Alors, maladresse ou attaque délibérée de la liberté de la presse ? L’avocate penche pour la deuxième proposition :

Cela fait partie de toute une chaîne de procès contre les journalistes.

Maître Ben Mbarek Msaddek cite les cas du journaliste Zied El Héni, lui aussi accusé sur la base de l’article 128 du Code pénal, et du directeur de la chaîne de télévision “El Hiwar Ettounsi”, Tahar Ben Hassine. Tous deux sont convoqués demain 13 septembre au tribunal de première instance de Tunis, le même jour que Zouhaer El-Jiss.

Pour Dalila Ben Mbarek Msaddek, « c’est un message clair pour les journalistes et tous les médias ». « De toute façon, poursuit l’avocate, même s’il ne s’agit que d’une erreur, il est très grave que deux institutions aussi importantes que la présidence de la République et le contentieux de l’Etat ne sachent pas porter plainte correctement. C’est encore pire que d’attaquer délibérément les journalistes. Cela veut dire que nous sommes entre de très mauvaises mains et qu’ils sont incompétents. Dans ce cas, qu’en est-il des affaires du pays ? Je l’ai déjà dit, et je le répète, c’est une République bananière. »

Le Syndicat national des journalistes tunisiens (SNJT) a appelé à un rassemblement de soutien aux trois journalistes demain matin, vendredi 13 septembre, devant le palais de justice de Tunis. Cinquante avocats seront également présents sur place, et se répartiront la défense des trois accusés.

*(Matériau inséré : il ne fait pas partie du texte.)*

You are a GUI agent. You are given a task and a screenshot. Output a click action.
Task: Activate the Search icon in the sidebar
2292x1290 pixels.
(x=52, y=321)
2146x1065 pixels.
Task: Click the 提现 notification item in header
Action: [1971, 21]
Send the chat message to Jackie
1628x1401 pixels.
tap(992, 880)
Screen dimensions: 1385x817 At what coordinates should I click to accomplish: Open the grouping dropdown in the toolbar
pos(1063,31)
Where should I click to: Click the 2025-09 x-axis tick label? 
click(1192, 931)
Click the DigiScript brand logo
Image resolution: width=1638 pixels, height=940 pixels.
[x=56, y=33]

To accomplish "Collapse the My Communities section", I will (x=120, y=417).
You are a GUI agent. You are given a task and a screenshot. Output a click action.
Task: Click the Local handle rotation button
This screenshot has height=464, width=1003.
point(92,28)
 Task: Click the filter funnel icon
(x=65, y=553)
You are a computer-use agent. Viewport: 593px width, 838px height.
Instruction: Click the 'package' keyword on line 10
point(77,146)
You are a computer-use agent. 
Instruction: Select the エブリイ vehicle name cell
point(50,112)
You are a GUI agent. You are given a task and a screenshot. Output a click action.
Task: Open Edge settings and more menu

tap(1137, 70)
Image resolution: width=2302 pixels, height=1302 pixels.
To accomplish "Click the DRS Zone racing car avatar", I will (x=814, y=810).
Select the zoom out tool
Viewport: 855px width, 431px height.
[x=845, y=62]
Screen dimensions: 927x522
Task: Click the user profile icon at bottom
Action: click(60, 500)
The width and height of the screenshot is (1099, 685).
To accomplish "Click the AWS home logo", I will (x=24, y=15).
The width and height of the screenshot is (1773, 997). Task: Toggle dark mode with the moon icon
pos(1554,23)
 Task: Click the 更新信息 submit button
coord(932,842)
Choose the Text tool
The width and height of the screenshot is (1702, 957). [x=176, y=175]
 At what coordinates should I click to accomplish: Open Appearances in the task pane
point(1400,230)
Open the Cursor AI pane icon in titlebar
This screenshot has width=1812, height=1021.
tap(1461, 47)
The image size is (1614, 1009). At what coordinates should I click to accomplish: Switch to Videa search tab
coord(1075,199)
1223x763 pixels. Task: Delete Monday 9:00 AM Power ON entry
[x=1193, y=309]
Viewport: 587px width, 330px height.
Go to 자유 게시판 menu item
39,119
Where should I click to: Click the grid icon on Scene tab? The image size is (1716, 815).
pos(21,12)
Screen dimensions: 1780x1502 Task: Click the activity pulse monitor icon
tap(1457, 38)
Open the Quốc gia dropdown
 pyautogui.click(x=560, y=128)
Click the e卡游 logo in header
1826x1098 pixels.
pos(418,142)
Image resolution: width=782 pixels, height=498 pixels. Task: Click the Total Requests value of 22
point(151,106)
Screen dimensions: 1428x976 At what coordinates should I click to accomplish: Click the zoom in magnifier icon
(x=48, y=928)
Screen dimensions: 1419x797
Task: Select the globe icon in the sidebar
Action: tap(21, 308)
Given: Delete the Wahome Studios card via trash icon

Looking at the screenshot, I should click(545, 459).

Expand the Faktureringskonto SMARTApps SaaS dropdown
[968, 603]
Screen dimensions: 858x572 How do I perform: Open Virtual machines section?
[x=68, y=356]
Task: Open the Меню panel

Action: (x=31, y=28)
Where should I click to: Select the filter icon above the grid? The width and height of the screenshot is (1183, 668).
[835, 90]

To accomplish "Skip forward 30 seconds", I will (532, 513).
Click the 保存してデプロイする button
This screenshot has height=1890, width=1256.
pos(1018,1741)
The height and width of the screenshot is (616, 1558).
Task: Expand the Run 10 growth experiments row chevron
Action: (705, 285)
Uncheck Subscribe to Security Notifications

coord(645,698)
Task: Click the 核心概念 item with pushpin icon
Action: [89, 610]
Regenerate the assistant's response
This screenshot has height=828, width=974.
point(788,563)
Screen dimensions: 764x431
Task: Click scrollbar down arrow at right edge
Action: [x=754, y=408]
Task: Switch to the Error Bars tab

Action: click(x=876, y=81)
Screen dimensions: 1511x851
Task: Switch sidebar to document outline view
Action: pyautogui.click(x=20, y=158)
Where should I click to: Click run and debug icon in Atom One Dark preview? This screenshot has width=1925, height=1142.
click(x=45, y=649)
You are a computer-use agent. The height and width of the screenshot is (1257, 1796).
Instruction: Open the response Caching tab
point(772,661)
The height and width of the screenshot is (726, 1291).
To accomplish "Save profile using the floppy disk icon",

« En tout cas, Moncef Marzouki a tort de faire ressortir cette affaire de salaire à Al Jazeera alors que l’opinion l’avait un peu oubliée. Salam Zahran va nous envoyer des preuves, et nous allons les publier. Alors ce ne sera plus le procès de Zouhaer el-Jiss, mais celui de Moncef Marzouki », conclut Dalila Ben Mbarek Msaddek.